The Upside of Costly Gas

I’m sure that by now many (most?) of you are sick of hearing about gas prices, but I thought I’d throw in my own two cents anyway. According to a recent AP news article, high gas prices have resulted in an increased reliance on public transportation. If this turns out to be a real (and substantial) trend, and not just a bunch of media hype, it will not only decrease demand for oil, perhaps helping to moderate prices, but it will also help with regard to other urban woes, such as traffic and pollution.

In fact, an AP story that was released earlier today reports that gas prices have dipped slightly in the wake of reduced demand. With the summer driving season just around the corner, it’s just a matter of time before the downward trend reverses itself, but… At least in the short term, this is the kind of news that many of us have been hoping for.

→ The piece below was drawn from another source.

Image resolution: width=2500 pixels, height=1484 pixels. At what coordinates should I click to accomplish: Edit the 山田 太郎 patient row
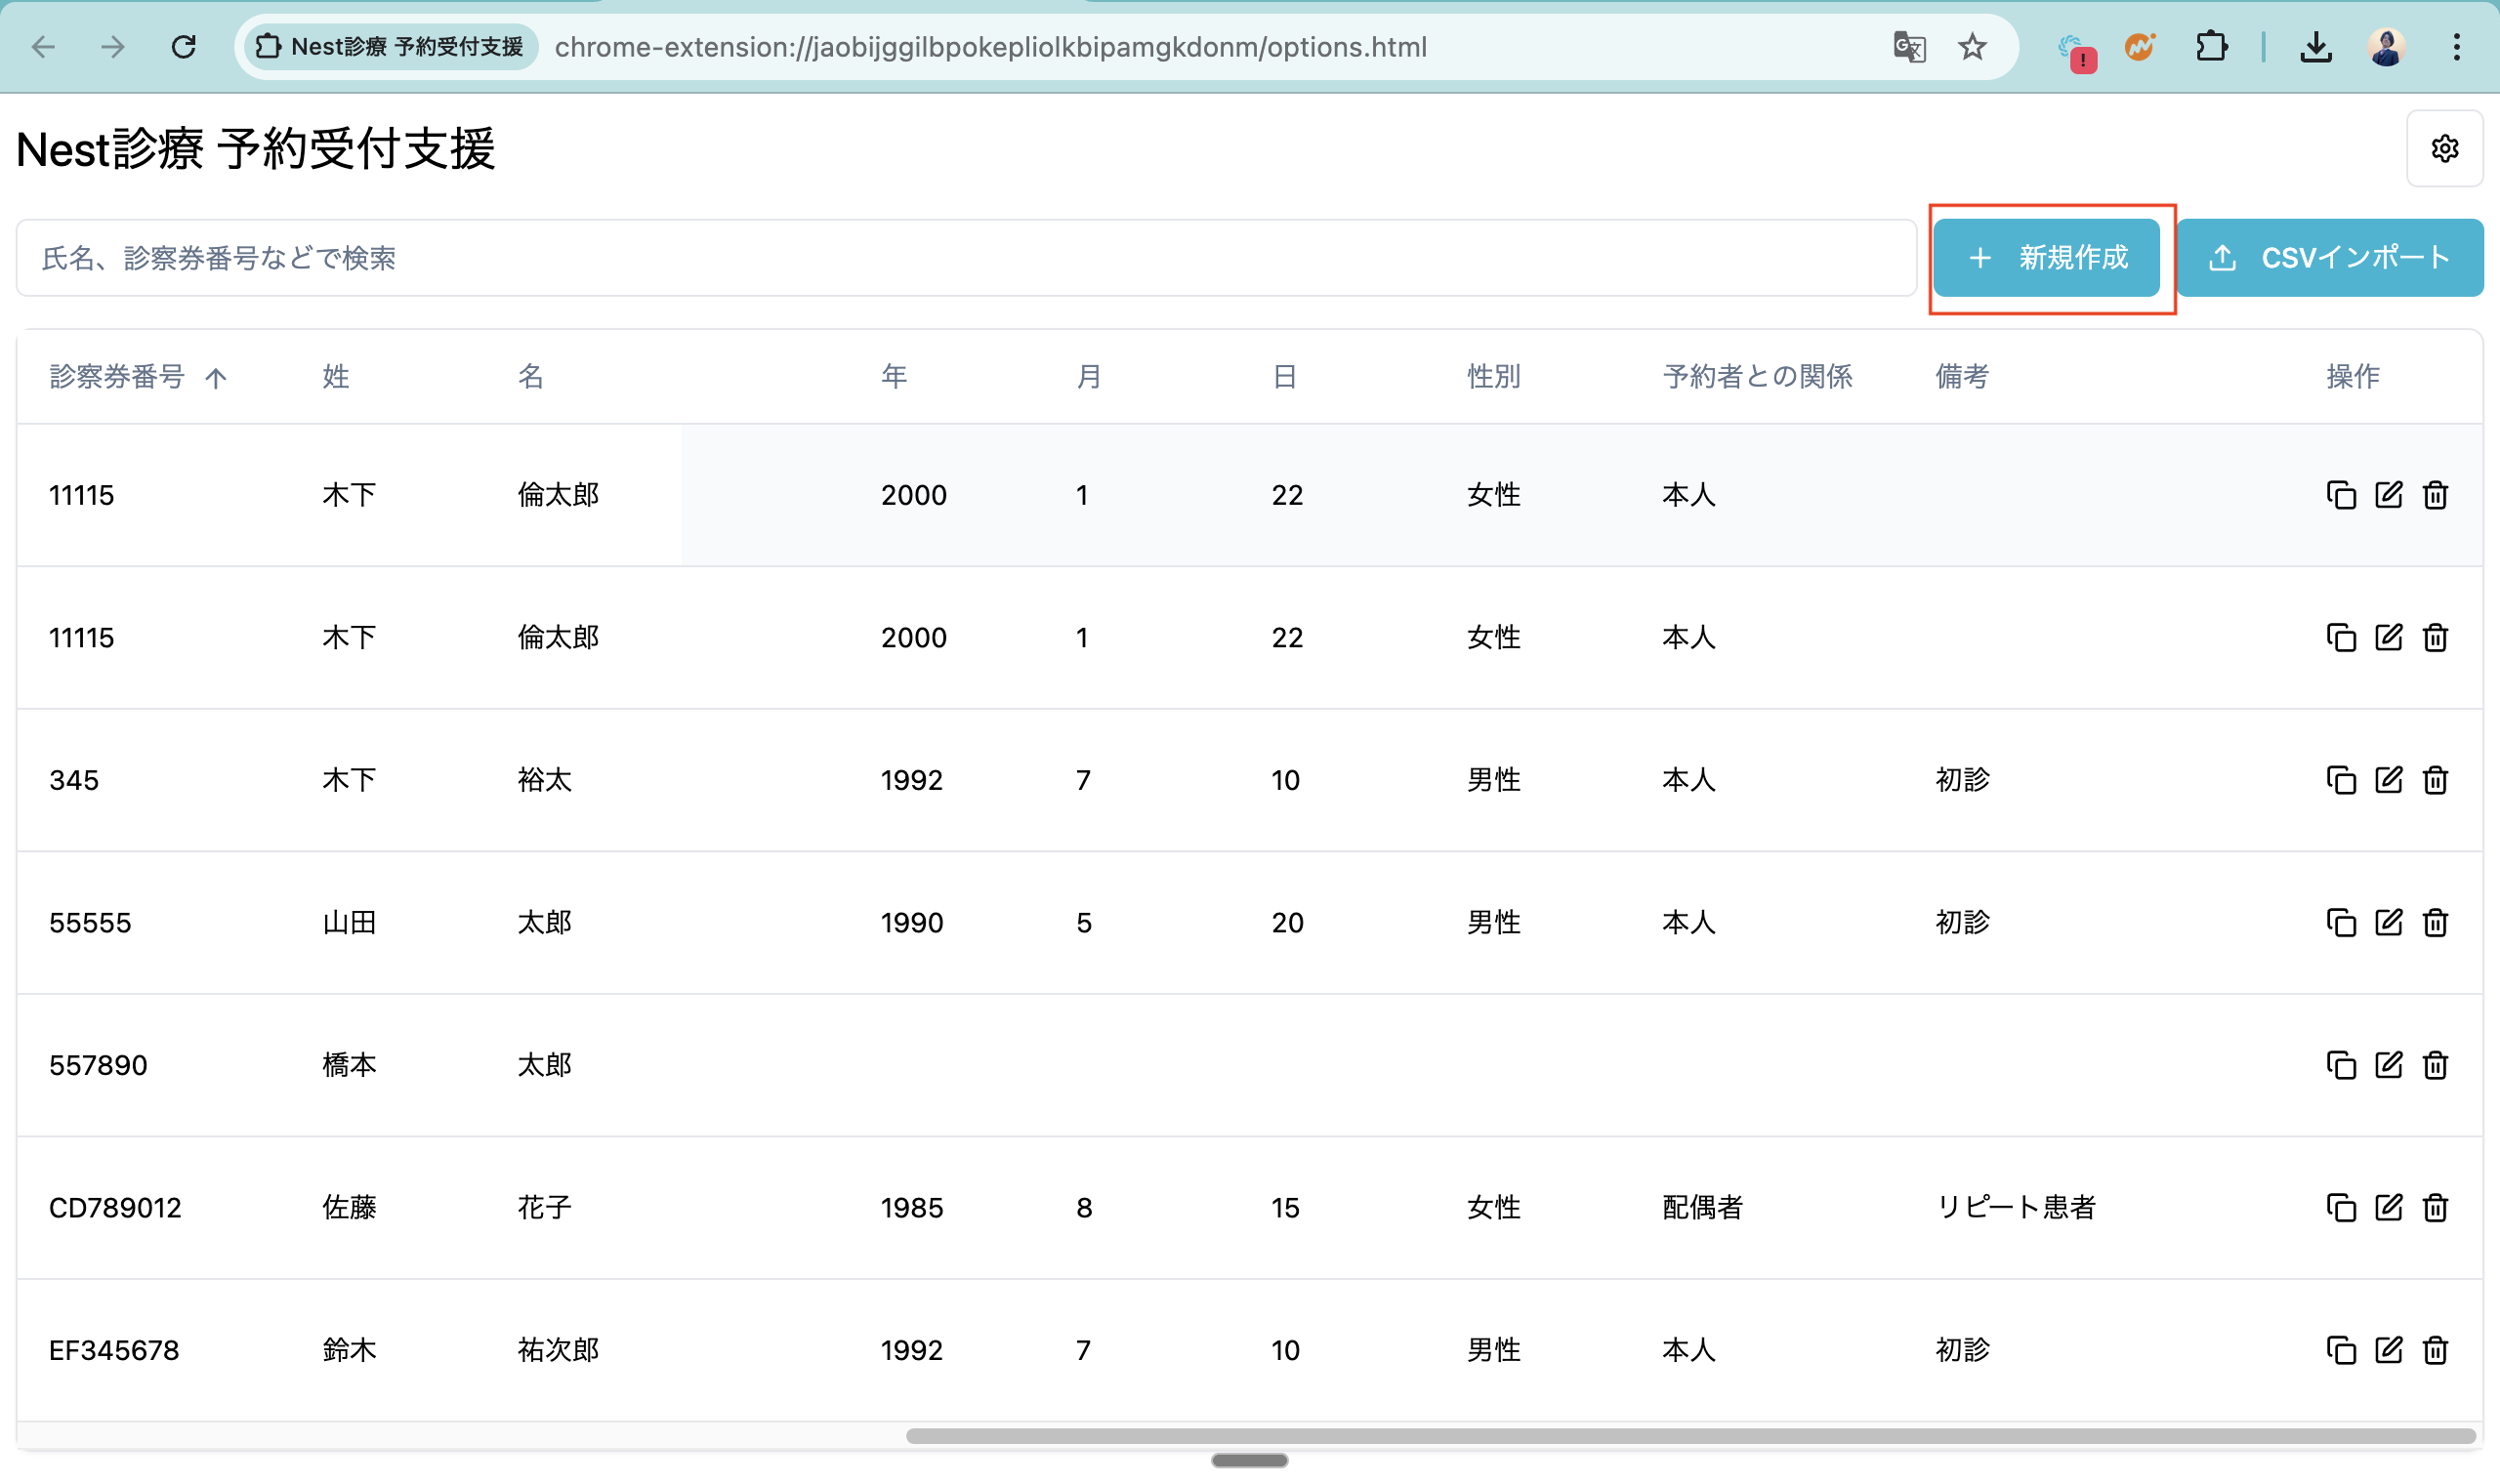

In terms of real, long term changes, I doubt that the whole mass transit fad (if there is one) will hang on. But maybe the skyrocketing gas prices will serve as a wakeup call to those that are in the market for a new and improved SUV that guzzles even more gas than the one that they’re driving right now. As for myself, I’d love to be able to hop on my bike or plop down on a bus or train to get to work. Unfortunately, I live about 12 unbikeable (unless I want to die) miles from work, and public transit really isn’t an option in my part of town. Moreover, I haven’t been able to come up with a workable car pool. Thus, I’ll have to be content to drive my reasonably efficient car (a 4-cylinder Honda Accord) and continue my new habit of telecommuting one (and sometimes two) day(s) per week. Hopefully the rest of you are doing what you can to save gas, thereby keeping prices down, decreasing our dependence on foreign oil, reducing pollution, and easing traffic.